Write out the lines from the one containing "surrounding [453, 1079]" through the one containing "What do you see at coordinates (1344, 229)", both included, as a JSON list of strings with one string per line and no blank lines.

■ Data excerpts
════

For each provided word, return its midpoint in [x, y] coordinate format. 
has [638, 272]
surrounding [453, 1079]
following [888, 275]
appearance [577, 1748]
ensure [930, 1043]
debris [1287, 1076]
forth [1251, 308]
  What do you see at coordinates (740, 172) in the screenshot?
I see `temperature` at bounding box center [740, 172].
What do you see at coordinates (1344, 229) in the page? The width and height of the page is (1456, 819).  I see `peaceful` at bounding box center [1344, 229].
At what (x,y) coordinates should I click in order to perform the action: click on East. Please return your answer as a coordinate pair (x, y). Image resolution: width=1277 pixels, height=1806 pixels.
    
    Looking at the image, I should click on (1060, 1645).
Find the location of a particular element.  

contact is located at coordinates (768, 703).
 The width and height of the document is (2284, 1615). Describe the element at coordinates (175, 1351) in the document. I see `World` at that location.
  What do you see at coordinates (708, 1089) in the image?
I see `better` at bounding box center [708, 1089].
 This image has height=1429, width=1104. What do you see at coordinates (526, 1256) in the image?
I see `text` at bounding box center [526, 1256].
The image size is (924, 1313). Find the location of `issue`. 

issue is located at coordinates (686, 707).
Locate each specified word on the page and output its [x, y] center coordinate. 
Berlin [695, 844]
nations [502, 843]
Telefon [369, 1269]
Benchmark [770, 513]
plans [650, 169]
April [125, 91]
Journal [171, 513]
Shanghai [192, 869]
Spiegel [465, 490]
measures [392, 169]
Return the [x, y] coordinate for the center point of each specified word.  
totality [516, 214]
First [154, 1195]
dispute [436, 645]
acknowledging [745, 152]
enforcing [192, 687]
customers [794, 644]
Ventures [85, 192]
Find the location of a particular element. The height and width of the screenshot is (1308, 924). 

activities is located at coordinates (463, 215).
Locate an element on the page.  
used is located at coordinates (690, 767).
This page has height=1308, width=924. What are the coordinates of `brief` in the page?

════

■ Answer
[
  "surrounding [453, 1079]",
  "following [888, 275]",
  "appearance [577, 1748]",
  "ensure [930, 1043]",
  "debris [1287, 1076]",
  "forth [1251, 308]",
  "  What do you see at coordinates (740, 172) in the screenshot?",
  "I see `temperature` at bounding box center [740, 172].",
  "What do you see at coordinates (1344, 229) in the page? The width and height of the page is (1456, 819).  I see `peaceful` at bounding box center [1344, 229]."
]